* To do *
[a] Replace "addition rule" with "sum rule" in the counting-measure text between "The addition rule of" and "the complement rule.", inclusive, and write out that stretch with the change.
[b] Carry on the text on counting measure from the point where it stops.

Suppose that \(S\) is a finite set. If \(A \subseteq S\) then the cardinality of \(A\) is the number of elements in \(A\), and is denoted \(\#(A)\). The function \(\#\) on \(\mathscr{P}(S)\) is called counting measure. Counting measure plays a fundamental role in discrete probability structures, and particularly those that involve sampling from a finite set. The set \(S\) is typically very large, hence efficient counting methods are essential. The first combinatorial problem is attributed to the Greek mathematician Xenocrates.
In many cases, a set of objects can be counted by establishing a one-to-one correspondence between the given set and some other set. Naturally, the two sets have the same number of elements, but for some reason, the second set may be easier to count.
The addition rule of combinatorics is simply the additivity axiom of counting measure. If \(\{A_1, S_2, \ldots, A_n\}\) is a collection of disjoint subsets of \(S\) then
\[ \#\left( \bigcup_{i=1}^n A_i \right) = \sum_{i=1}^n \#(A_i) \]
The counting rules in this subsection are simple consequences of the addition rule.
\(\#(A^c) = \#(S) - \#(A)\). This is the complement rule.
\(A\) and \(A^c\) are disjoint and their union is \(S\).
\(\#(B \setminus A) = \#(B) - \#(A \cap B)\). This is the difference rule.
\(A \cap B\) and \(B \setminus A\) are disjoint and their union is \(B\).
If \(A \subseteq B\) then \(\#(B \setminus A) = \#(B) - \#(A)\).
Apply the difference rule and note that \(A \cap B = A\).
If \(A \subseteq B\) then \(\#(A) \le \#(B)\).
Use the result of the last exercise, and note that \(\#(B \setminus A) \ge 0\)
Thus, \(\#\) is an increasing function, relative to the subset partial order \(\subseteq\) on \(\mathscr{P}(S)\), and the ordinary order \(\le\) on \(\N\).
This subsection gives two inequalities that are useful for obtaining bounds on the number of elements in a set. The first is Boole's inequality (named after George Boole) which gives an upper bound on the cardinality of a union.
If \(\{A_1, A_2, \ldots, A_n\}\) is a a finite collection of subsets of \(S\) then
\[ \#\left( \bigcup_{i=1}^n A_i \right) \le \sum_{i=1}^n \#(A_i) \]Define \(B_1 = A_1\) and \(B_i = A_i \setminus (A_1 \cup \cdots A_{i-1})\) for \(i \in \{2, 3, \ldots, n\}\). Note that \(\{B_1, B_2, \ldots, B_n\}\) is a pairwise disjoint collection and has the same union as \(\{A_1, A_2, \ldots, A_n\}\). Now use the addition rule and the increasing property.
Intuitively, Boole's inequality holds because parts of the union have been counted more than once in the expression on the right.
The second inequality is Bonferroni's inequality (named after Carlo Bonferroni), which gives a lower bound on the cardinality of an intersection.

* Extracted information *
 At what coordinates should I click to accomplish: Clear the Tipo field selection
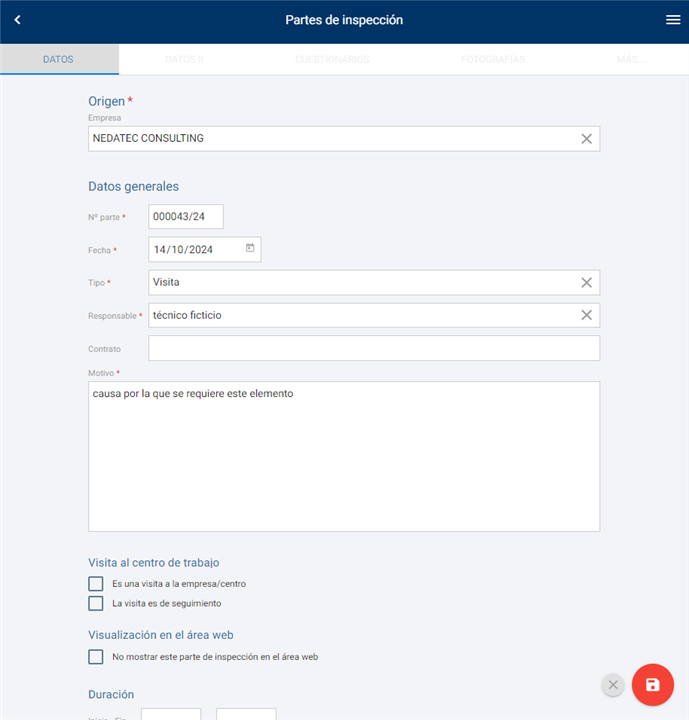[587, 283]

...

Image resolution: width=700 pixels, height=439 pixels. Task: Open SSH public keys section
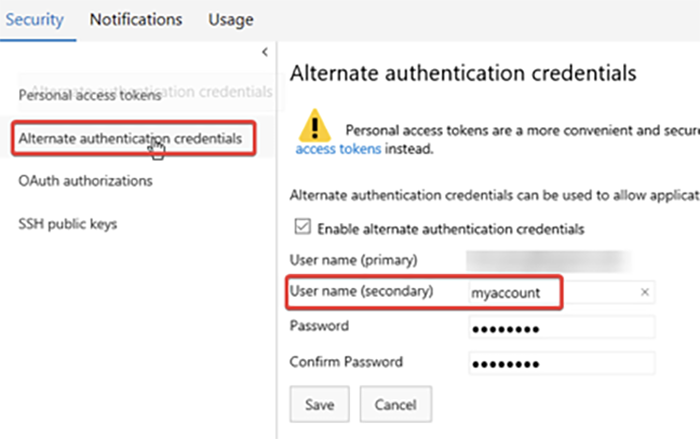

---

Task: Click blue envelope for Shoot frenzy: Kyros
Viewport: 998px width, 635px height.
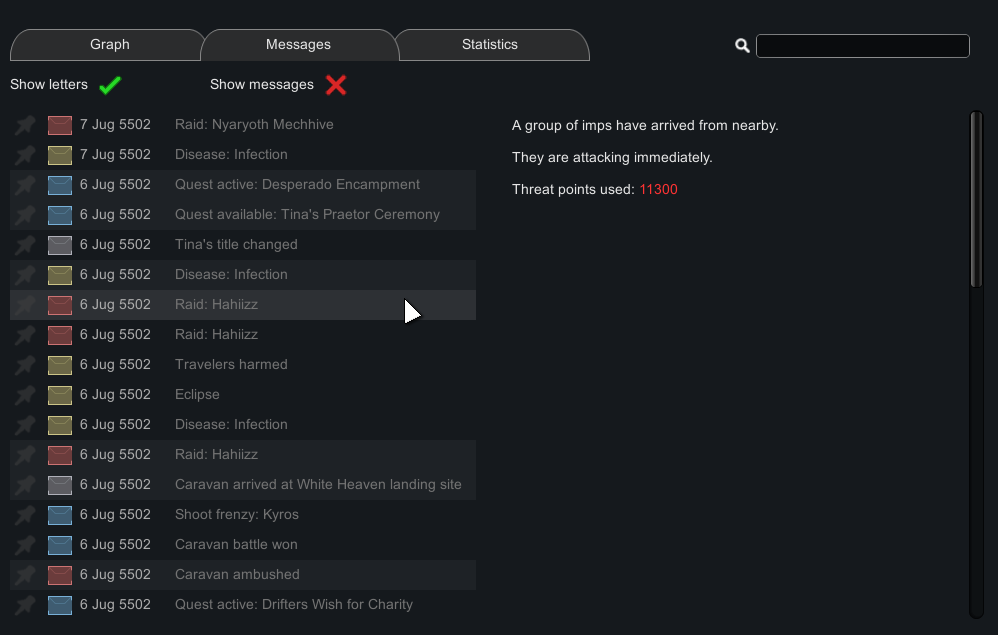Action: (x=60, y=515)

* Exercise results *
[a]
The sum rule of combinatorics is simply the additivity axiom of counting measure. If \(\{A_1, S_2, \ldots, A_n\}\) is a collection of disjoint subsets of \(S\) then
\[ \#\left( \bigcup_{i=1}^n A_i \right) = \sum_{i=1}^n \#(A_i) \]
The counting rules in this subsection are simple consequences of the sum rule.
\(\#(A^c) = \#(S) - \#(A)\). This is the complement rule.

[b]
If \(\{A_1, A_2, \ldots, A_n\}\) is a finite collection of subsets of \(S\) then
\[ \#\left( \bigcap_{i=1}^n A_i \right) \ge \#(S) - \sum_{i=1}^n [\#(S) - \#(A_i)] \]Apply Boole's inequality to \(\{A_1^c, A_2^c, \ldots, A_n^c\}\) and use DeMorgan's law.
The inclusion-exclusion formula gives the cardinality of a union of sets in terms of the cardinality of the various intersections of the sets. The formula is useful because intersections are often easier to count. We start with the special cases of two sets and three sets. As usual, we assume that the sets are subsets of a finite universal set \( S \).
If \( A \) and \( B \) are subsets of \( S \) then \(\#(A \cup B) = \#(A) + \#(B) - \#(A \cap B)\).
Note first that \(A \cup B = A \cup (B \setminus A)\) and the latter two sets are disjoint. Now use the addition rule and the difference rule.
If \( A \), \( B \), \( C \) are subsets of \( S \) then \(\#(A \cup B \cup C) = \#(A) + \#(B) + \#(C) - \#(A \cap B) - \#(A \cap C) - \#(B \cap C) + \#(A \cap B \cap C)\).
Use the inclusion-exclusion rule for two sets. You will use this rule three times.
Exercise 7 and Exercise 8 can be generalized to a union of \(n\) sets; the generalization is known as the inclusion-exclusion formula.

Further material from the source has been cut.